Start of Extracted information

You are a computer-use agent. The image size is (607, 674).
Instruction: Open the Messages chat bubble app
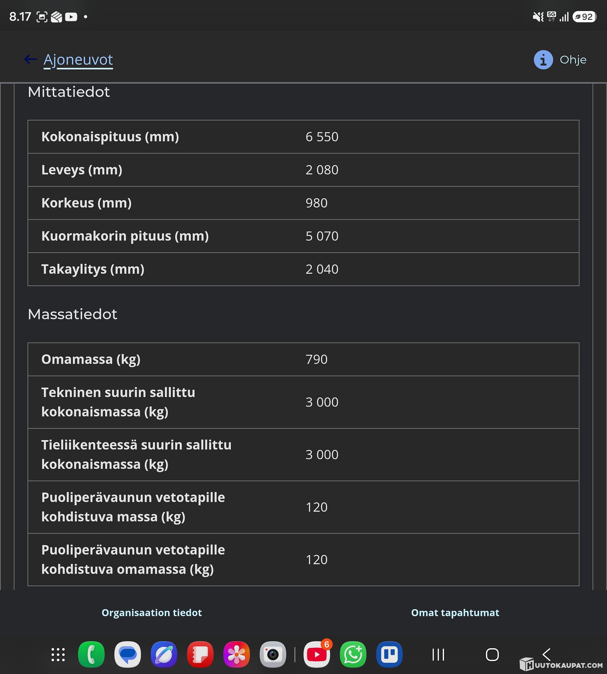(x=127, y=655)
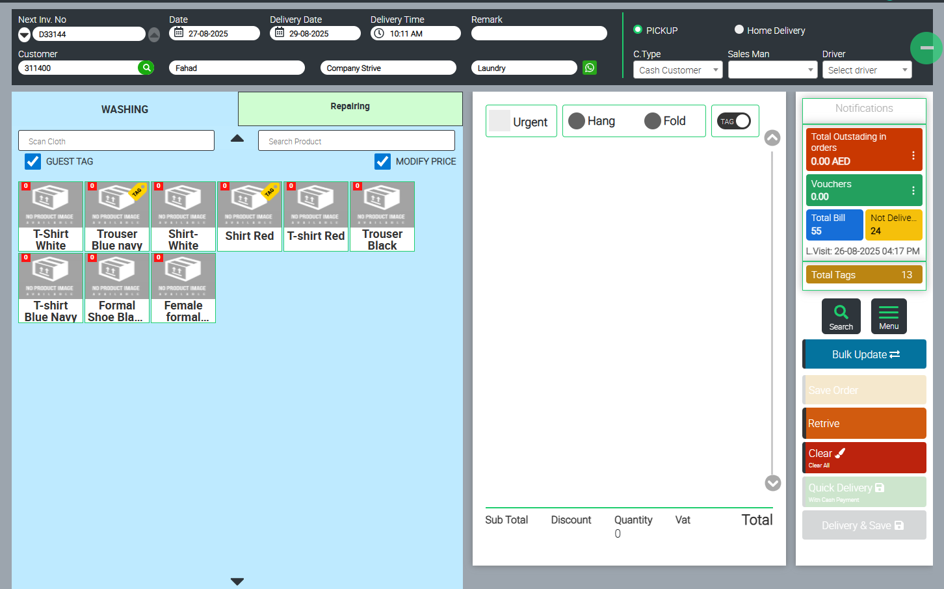
Task: Open the Sales Man dropdown
Action: 772,70
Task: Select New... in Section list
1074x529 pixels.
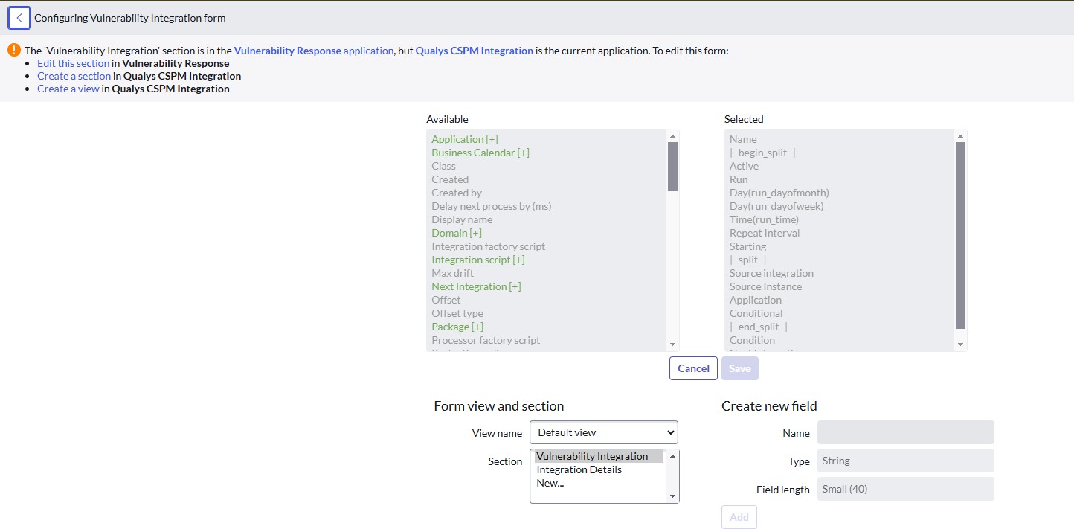Action: pyautogui.click(x=550, y=483)
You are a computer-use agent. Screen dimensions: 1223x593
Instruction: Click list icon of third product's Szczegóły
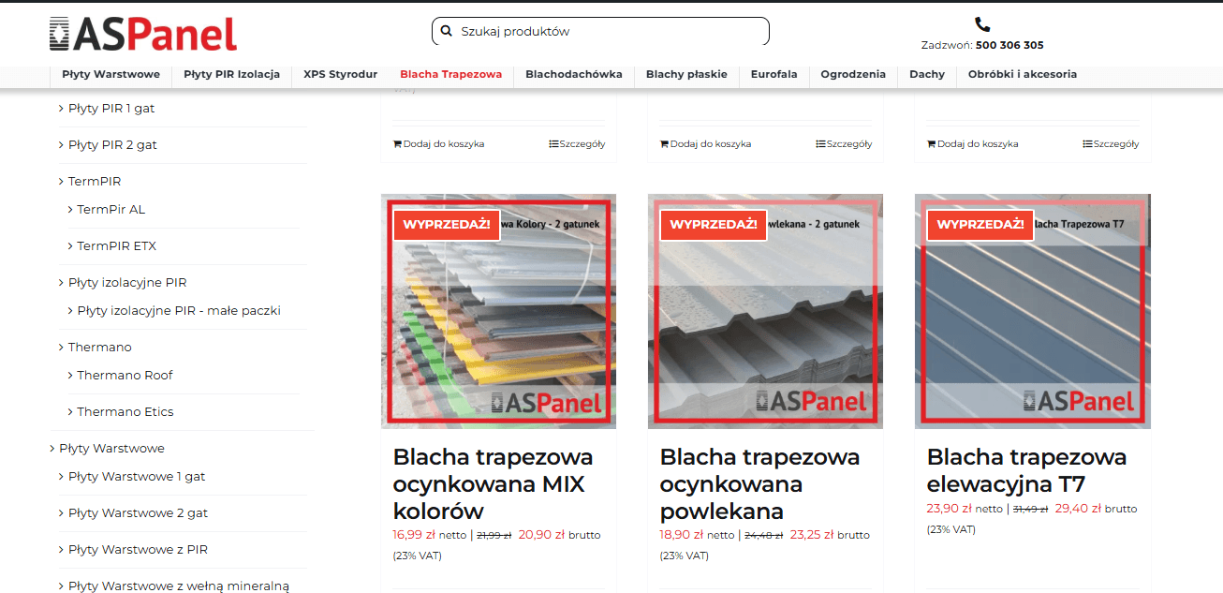1087,144
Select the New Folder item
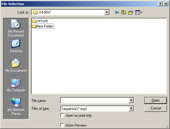170x129 pixels. (43, 26)
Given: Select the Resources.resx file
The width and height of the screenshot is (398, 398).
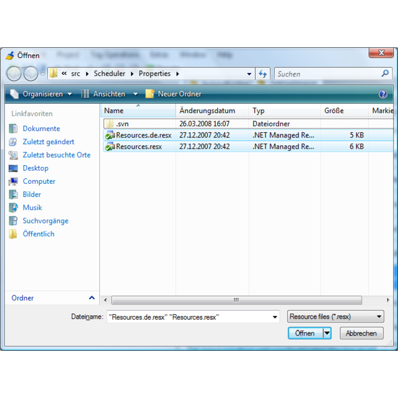Looking at the screenshot, I should 140,146.
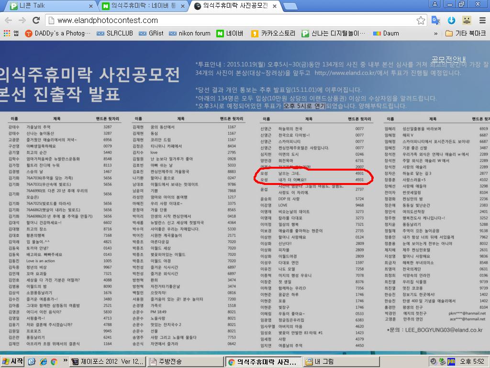The width and height of the screenshot is (490, 368).
Task: Expand hidden bookmarks with the chevron
Action: [435, 34]
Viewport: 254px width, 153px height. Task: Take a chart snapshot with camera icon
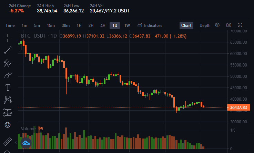(x=229, y=25)
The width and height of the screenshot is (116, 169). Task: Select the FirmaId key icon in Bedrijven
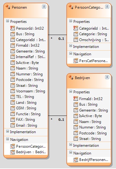coord(76,99)
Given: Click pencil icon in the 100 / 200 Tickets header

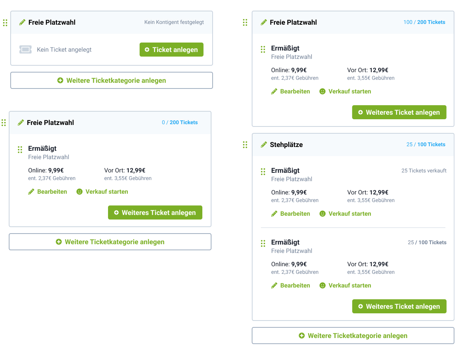Looking at the screenshot, I should pos(264,22).
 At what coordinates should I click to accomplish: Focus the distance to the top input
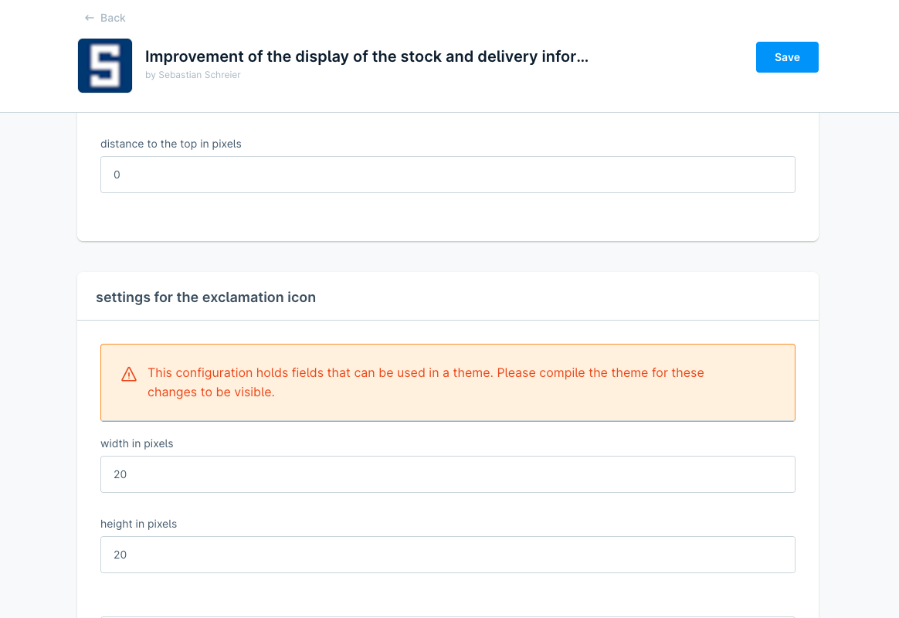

End of Extracted information

Required action
Repeat the lines above exactly, and keep every picture out.

Solution below
You are a computer-use agent. The image size is (607, 674).
Instruction: Open the Messages chat bubble app
(x=127, y=655)
Task: Open the Sales Man dropdown
Action: 772,70
Task: Select New... in Section list
1074x529 pixels.
Action: pyautogui.click(x=550, y=483)
You are a computer-use agent. Screen dimensions: 1223x593
Instruction: Click list icon of third product's Szczegóły
1087,144
Select the New Folder item
170x129 pixels. (43, 26)
Given: Select the Resources.resx file
The width and height of the screenshot is (398, 398).
Looking at the screenshot, I should 140,146.
The width and height of the screenshot is (490, 368).
Task: Expand hidden bookmarks with the chevron
Action: [435, 34]
Viewport: 254px width, 153px height. Task: Take a chart snapshot with camera icon
(x=229, y=25)
The width and height of the screenshot is (116, 169). Task: Select the FirmaId key icon in Bedrijven
coord(76,99)
Given: Click pencil icon in the 100 / 200 Tickets header

Looking at the screenshot, I should pos(264,22).
 At what coordinates should I click to accomplish: Focus the distance to the top input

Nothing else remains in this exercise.